* Net loss C$0.30/shr on one-time charge
* Operating EPS C$0.58, up 3.6 pct
* Says eyeing acquisition opportunities
* Shares fall 3.8 pct to C$34.94 (Recasts with CEO comment)
By Andrea Hopkins
TORONTO, May 13 (Reuters) - Home and auto insurer ING Canada Inc IIC.TO posted a first-quarter loss on Wednesday but said it is ready to make acquisitions if opportunities arise as competitors struggle with losses.
ING, Canada’s biggest property and casualty insurer, said it is looking to boost its business in 2009, either through organic growth or acquisitions, with capitalization that will allow it to snap up market share.
“With our strong capital base we have the strategic flexibility to move quickly when the right market opportunities arise,” President and Chief Executive Charles Brindamour told a conference call after the results were released.
“The M&A (mergers and acquisitions) environment has improved since last year as the industry results have deteriorated as the capital cushions at both the company and at the parent level have melted,” Brindamour said.
ING, which was spun off by its Dutch parent in February and will soon rebrand itself as Intact Financial Corp, reported a net loss in the first quarter as a rise in underwriting income was offset by a one-time loss resulting from the launch of a hedging program.
ING said its net loss was C$36.3 million ($31.21 million), or 30 Canadian cents a share, in the three months ended March 31. That compares with a profit of C$23 million, or 19 Canadian cents a share, in the same period a year earlier.
On an operating basis, it earned 58 Canadian cents a share, an increase of 3.6 percent from last year.
Analysts had expected a profit of 59 Canadian cents a share, according to Reuters Estimates.
ING Canada shares fell 3.8 percent to C$34.94 in Toronto on Wednesday morning, while the market’s broader financial index was down 2.1 percent.
The quarterly loss at ING was largely due to an C$82.9 million pretax investment loss resulting from the implementation of a hedging program aimed at reducing the risk of holding common shares of Canadian financial institutions.
RBC analyst Dennis Westfall said ING’s financial flexibility remains strong, with a minimum capital test ratio of 208 percent, zero debt and about C$389 million in excess capital.

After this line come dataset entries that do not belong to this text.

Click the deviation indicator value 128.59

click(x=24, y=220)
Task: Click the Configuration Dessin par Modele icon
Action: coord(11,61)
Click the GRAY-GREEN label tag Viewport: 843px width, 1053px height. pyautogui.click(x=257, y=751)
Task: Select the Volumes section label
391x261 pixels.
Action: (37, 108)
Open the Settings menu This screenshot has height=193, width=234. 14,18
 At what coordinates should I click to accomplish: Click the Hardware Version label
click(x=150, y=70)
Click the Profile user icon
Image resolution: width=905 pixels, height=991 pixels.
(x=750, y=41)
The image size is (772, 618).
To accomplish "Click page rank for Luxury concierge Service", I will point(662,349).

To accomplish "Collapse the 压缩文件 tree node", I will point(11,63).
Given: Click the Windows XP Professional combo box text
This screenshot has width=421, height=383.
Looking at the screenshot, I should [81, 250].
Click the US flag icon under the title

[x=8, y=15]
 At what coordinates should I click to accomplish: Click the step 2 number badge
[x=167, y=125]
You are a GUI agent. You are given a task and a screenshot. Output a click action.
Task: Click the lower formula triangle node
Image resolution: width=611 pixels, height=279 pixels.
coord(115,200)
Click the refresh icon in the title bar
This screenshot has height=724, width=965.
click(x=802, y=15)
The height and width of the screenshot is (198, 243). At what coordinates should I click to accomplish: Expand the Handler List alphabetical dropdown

He also said ING should see growth in earned premiums in the next year.
Net premiums earned fell 0.3 percent in the first quarter as previous rate increases in personal auto insurance were offset by a drop in insured risks and a change in the types of vehicles insured.
“ING Canada began raising rates several quarters before its peers; however, based on the most recent available data, the industry’s rate increases have begun to close the gap, which should help growth in earned premiums in the next year,” Westfall said in a research note.
“The company is also raising prices and insured amounts in home insurance,” he noted.
Brindamour said he expects ING will grow “organically” in the latter part of 2009 or in 2010 as competitors catch up on rate increases and customers take another look at ING.
“We’ve moved early on rates on most lines of business and ... we’re still more expensive in a number of segments than the average players, and so there’s a lag,” Brindamour told analysts on the post-earnings conference call.
Shareholders will vote on the name change to Intact Financial Corp at the company’s annual general meeting later on Wednesday.
ING said underwriting income for the period rose to C$7.9 million, while return on equity for the quarter ended March 31 was 2.4 percent, down from 13 percent a year earlier.
The combined ratio, which measures how much was spent on claims and expenses as a percentage of premiums earned, fell 0.7 points to 99.2 percent.